» Directions for this task
Going from the top of the data below, give again each line through the one containing "Click the green", both ends kept.

——————

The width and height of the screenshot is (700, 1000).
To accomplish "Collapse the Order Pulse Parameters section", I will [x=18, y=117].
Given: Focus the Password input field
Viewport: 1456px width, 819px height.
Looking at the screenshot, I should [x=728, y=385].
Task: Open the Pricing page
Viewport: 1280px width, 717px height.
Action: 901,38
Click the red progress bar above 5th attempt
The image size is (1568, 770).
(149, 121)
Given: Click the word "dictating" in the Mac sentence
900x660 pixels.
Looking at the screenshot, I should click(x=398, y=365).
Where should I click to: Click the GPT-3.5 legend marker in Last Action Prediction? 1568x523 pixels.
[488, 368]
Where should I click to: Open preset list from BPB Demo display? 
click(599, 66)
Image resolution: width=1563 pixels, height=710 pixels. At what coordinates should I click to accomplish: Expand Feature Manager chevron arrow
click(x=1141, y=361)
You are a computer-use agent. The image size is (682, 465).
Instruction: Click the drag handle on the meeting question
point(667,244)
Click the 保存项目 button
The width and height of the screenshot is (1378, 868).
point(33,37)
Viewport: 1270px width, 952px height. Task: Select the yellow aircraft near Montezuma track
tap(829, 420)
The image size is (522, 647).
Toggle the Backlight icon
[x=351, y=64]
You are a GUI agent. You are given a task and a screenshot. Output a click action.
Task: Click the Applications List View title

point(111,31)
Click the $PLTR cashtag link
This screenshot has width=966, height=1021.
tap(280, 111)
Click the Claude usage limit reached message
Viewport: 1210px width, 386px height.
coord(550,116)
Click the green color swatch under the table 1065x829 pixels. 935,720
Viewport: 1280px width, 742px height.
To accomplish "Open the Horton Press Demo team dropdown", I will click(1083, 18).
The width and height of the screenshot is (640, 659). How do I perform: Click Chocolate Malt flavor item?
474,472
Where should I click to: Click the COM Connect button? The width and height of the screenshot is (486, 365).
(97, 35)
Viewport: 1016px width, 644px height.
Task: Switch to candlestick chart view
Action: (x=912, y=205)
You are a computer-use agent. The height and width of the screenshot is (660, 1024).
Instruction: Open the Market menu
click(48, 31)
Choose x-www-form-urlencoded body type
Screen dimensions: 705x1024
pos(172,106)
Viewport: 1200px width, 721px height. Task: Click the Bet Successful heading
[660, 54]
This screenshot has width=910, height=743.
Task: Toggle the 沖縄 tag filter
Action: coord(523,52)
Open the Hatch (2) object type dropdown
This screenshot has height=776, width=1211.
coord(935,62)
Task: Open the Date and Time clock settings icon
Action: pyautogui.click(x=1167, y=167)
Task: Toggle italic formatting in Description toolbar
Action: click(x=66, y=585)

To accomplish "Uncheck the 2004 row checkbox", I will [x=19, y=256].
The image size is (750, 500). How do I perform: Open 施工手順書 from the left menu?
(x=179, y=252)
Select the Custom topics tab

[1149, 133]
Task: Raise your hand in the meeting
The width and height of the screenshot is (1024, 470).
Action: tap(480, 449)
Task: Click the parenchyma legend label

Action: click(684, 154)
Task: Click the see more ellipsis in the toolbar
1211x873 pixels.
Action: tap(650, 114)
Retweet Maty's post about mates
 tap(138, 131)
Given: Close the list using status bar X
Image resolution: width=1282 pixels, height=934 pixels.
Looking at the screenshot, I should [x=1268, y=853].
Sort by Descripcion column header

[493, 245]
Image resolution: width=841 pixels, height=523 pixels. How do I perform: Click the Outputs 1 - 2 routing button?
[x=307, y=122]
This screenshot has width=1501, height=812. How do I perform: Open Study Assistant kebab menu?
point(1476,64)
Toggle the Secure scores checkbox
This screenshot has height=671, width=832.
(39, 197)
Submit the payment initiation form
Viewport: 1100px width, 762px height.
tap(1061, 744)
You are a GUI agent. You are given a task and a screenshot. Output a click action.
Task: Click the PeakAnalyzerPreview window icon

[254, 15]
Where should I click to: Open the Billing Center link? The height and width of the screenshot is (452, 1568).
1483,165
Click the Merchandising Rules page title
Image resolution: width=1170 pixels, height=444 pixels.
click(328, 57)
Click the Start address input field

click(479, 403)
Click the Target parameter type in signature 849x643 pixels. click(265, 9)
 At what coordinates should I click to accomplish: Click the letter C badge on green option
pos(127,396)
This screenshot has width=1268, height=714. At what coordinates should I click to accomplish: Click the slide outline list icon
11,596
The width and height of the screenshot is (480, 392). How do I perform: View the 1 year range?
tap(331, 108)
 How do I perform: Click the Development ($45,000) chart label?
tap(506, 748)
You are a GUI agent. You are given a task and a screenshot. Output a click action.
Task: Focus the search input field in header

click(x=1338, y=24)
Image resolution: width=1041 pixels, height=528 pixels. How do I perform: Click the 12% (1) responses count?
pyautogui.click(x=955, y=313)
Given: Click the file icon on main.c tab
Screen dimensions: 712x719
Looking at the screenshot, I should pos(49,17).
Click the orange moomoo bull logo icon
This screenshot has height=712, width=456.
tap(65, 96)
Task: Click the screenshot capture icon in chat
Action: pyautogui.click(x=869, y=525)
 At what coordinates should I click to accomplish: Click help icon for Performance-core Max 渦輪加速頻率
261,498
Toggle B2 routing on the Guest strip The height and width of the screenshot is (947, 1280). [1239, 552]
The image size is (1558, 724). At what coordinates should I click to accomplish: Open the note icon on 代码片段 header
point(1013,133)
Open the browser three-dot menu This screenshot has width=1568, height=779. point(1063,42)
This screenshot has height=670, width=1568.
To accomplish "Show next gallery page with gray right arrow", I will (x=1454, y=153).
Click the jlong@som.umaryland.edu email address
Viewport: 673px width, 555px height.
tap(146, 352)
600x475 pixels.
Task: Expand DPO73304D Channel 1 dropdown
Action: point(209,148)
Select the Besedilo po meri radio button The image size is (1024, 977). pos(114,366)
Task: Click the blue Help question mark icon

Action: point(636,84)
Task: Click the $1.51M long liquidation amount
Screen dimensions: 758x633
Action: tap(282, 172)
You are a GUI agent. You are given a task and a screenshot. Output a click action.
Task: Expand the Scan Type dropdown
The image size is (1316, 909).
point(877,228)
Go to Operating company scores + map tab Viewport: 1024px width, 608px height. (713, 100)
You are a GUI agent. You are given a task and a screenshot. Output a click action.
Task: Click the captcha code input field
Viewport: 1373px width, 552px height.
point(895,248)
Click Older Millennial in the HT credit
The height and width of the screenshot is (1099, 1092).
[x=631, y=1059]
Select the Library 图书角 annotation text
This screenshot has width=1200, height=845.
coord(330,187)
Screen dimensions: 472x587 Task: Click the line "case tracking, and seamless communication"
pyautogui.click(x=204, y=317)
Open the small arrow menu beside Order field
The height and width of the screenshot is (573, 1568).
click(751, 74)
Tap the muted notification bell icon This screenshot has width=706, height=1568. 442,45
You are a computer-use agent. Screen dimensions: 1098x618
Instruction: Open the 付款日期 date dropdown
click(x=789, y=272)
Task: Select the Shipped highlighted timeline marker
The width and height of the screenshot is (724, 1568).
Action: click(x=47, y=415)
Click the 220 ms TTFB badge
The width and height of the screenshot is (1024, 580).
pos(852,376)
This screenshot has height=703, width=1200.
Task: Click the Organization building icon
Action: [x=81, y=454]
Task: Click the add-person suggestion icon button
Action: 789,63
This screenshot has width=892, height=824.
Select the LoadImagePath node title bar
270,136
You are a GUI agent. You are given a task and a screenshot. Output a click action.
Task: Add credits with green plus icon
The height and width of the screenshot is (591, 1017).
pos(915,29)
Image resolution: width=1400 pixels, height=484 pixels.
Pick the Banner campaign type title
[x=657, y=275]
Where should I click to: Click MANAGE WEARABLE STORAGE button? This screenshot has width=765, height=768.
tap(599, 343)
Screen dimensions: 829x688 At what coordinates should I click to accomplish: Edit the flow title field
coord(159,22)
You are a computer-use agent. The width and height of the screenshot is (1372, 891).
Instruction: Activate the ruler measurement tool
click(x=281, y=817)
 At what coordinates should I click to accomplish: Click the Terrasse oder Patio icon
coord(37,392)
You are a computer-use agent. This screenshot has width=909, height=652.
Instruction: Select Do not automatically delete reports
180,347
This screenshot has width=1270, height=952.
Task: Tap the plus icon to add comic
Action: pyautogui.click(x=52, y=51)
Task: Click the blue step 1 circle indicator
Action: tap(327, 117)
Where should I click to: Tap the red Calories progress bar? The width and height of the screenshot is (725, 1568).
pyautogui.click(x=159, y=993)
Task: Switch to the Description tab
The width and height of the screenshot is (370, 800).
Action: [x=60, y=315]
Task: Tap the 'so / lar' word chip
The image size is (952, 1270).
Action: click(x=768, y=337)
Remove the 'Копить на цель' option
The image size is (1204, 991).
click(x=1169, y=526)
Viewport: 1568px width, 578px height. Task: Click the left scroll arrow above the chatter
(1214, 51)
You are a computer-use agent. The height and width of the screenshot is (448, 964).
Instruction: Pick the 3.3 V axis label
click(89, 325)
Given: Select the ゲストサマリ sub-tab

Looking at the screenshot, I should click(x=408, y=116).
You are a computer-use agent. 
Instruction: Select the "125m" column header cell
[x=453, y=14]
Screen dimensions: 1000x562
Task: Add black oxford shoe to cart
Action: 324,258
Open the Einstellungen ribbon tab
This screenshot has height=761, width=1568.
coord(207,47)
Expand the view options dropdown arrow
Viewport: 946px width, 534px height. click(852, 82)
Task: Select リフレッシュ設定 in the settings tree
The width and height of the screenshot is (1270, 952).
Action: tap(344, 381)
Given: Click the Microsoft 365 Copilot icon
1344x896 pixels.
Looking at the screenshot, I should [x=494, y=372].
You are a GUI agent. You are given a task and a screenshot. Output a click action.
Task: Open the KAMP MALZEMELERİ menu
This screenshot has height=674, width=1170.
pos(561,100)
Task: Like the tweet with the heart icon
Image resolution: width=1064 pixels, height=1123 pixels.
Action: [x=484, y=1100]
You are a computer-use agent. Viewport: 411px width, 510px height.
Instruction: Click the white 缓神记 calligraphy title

——————

» Completed exercise
The width and height of the screenshot is (700, 1000).
To accomplish "Collapse the Order Pulse Parameters section", I will [x=18, y=117].
Given: Focus the Password input field
Viewport: 1456px width, 819px height.
Looking at the screenshot, I should [x=728, y=385].
Task: Open the Pricing page
Viewport: 1280px width, 717px height.
Action: 901,38
Click the red progress bar above 5th attempt
The image size is (1568, 770).
(149, 121)
Given: Click the word "dictating" in the Mac sentence
900x660 pixels.
Looking at the screenshot, I should click(x=398, y=365).
Where should I click to: Click the GPT-3.5 legend marker in Last Action Prediction? 1568x523 pixels.
[488, 368]
Where should I click to: Open preset list from BPB Demo display? 
click(599, 66)
Image resolution: width=1563 pixels, height=710 pixels. At what coordinates should I click to accomplish: Expand Feature Manager chevron arrow
click(x=1141, y=361)
You are a computer-use agent. The image size is (682, 465).
Instruction: Click the drag handle on the meeting question
point(667,244)
Click the 保存项目 button
The width and height of the screenshot is (1378, 868).
point(33,37)
Viewport: 1270px width, 952px height. Task: Select the yellow aircraft near Montezuma track
tap(829, 420)
The image size is (522, 647).
Toggle the Backlight icon
[x=351, y=64]
You are a GUI agent. You are given a task and a screenshot. Output a click action.
Task: Click the Applications List View title

point(111,31)
Click the $PLTR cashtag link
This screenshot has width=966, height=1021.
tap(280, 111)
Click the Claude usage limit reached message
Viewport: 1210px width, 386px height.
coord(550,116)
Click the green color swatch under the table 1065x829 pixels. 935,720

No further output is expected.